对于卷积神经网络来说,其输入尺寸为(N,C,H,W)其中N为每一个batch的数据个数,也就是batchsize。C为输入的特征图个数。H,W分别为输入图像的高和宽。计算batchnormation需要在特征图维度(C)计算其均值和方差。计算出来的均值和方差是一个向量,向量的维度与特征图的维度相同。
为了验证的batchnormation的计算,暂时不考虑其放射变换的两个参数。
下面是调用pytorch的函数得到的结果。
import torch
input=torch.rand((2,3,4,4))
input
Out[7]:
tensor([[[[0.1129, 0.1401, 0.5713, 0.7547],
[0.2804, 0.3129, 0.4287, 0.5344],
[0.7010, 0.4444, 0.8572, 0.0266],
[0.4833, 0.1943, 0.8078, 0.9936]],
[[0.6653, 0.9816, 0.3019, 0.6163],
[0.3263, 0.9584, 0.5891, 0.9371],
[0.3813, 0.3770, 0.8869, 0.3120],
[0.6032, 0.5349, 0.9897, 0.4070]],
[[0.3461, 0.4580, 0.9292, 0.2834],
[0.3356, 0.1652, 0.2538, 0.9413],
[0.2629, 0.1728, 0.7218, 0.4769],
[0.6479, 0.2530, 0.5863, 0.2996]]],
[[[0.7151, 0.0034, 0.2873, 0.2120],
[0.2684, 0.8313, 0.0947, 0.6129],
[0.4107, 0.9293, 0.6260, 0.7687],
[0.8199, 0.7393, 0.2184, 0.3194]],
[[0.6304, 0.9363, 0.9413, 0.9579],
[0.9455, 0.5982, 0.7114, 0.6138],
[0.0993, 0.0609, 0.0189, 0.5691],
[0.7284, 0.2882, 0.5706, 0.5343]],
[[0.7061, 0.1233, 0.8495, 0.8738],
[0.5106, 0.9541, 0.9235, 0.8846],
[0.1265, 0.8666, 0.0171, 0.9323],
[0.0212, 0.1634, 0.5212, 0.4888]]]])
m = torch.nn.BatchNorm2d(3,affine=False)
m(input)
Out[10]:
tensor([[[[-1.3104, -1.2145, 0.3066, 0.9536],
[-0.7195, -0.6048, -0.1963, 0.1763],
[ 0.7641, -0.1412, 1.3150, -1.6147],
[-0.0040, -1.0232, 1.1406, 1.7962]],
[[ 0.2478, 1.3790, -1.0521, 0.0724],
[-0.9648, 1.2961, -0.0246, 1.2200],
[-0.7680, -0.7833, 1.0405, -1.0159],
[ 0.0258, -0.2185, 1.4080, -0.6759]],
[[-0.5114, -0.1467, 1.3892, -0.7160],
[-0.5456, -1.1011, -0.8124, 1.4287],
[-0.7828, -1.0765, 0.7132, -0.0850],
[ 0.4722, -0.8151, 0.2716, -0.6631]]],
[[[ 0.8139, -1.6967, -0.6952, -0.9608],
[-0.7618, 1.2238, -1.3744, 0.4534],
[-0.2600, 1.5692, 0.4993, 1.0029],
[ 1.1833, 0.8991, -0.9381, -0.5818]],
[[ 0.1231, 1.2170, 1.2348, 1.2944],
[ 1.2500, 0.0078, 0.4126, 0.0635],
[-1.7766, -1.9138, -2.0640, -0.0964],
[ 0.4734, -1.1011, -0.0908, -0.2208]],
[[ 0.6620, -1.2376, 1.1296, 1.2087],
[ 0.0249, 1.4705, 1.3707, 1.2438],
[-1.2274, 1.1852, -1.5840, 1.3992],
[-1.5706, -1.1069, 0.0592, -0.0464]]]])
接着来看看按自己的理解对其进行验证。
1:首先求均值,在输入特征图的维度上。
import numpy as np
mean_arr=np.mean(input.numpy(),axis=(0,2,3))

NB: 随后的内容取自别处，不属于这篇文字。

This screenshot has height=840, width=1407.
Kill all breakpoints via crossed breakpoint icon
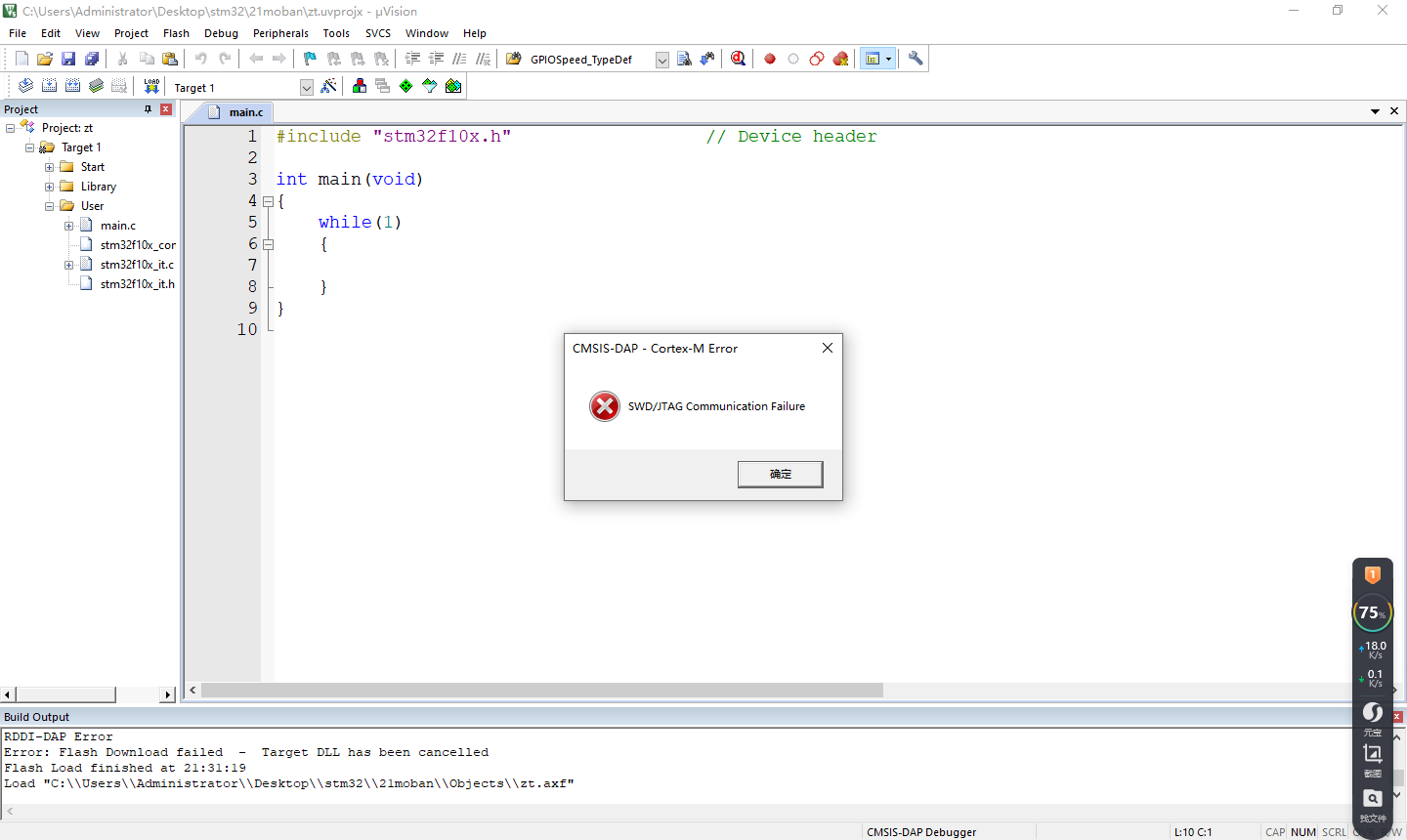click(840, 58)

Out[12]: array([0.48439348, 0.5960132 , 0.50301135], dtype=float32)
2:计算方差
val_arr=np.var(input.numpy(),axis=(0,2,3))
Out[13]: array([0.08036561, 0.07816137, 0.09410284], dtype=float32)
3:按一中的公式计算batchnormation (将数据转为numpy,方便后续计算)
mean_arr=np.mean(input.numpy(),axis=(0,2,3))
val_arr=np.var(input.numpy(),axis=(0,2,3))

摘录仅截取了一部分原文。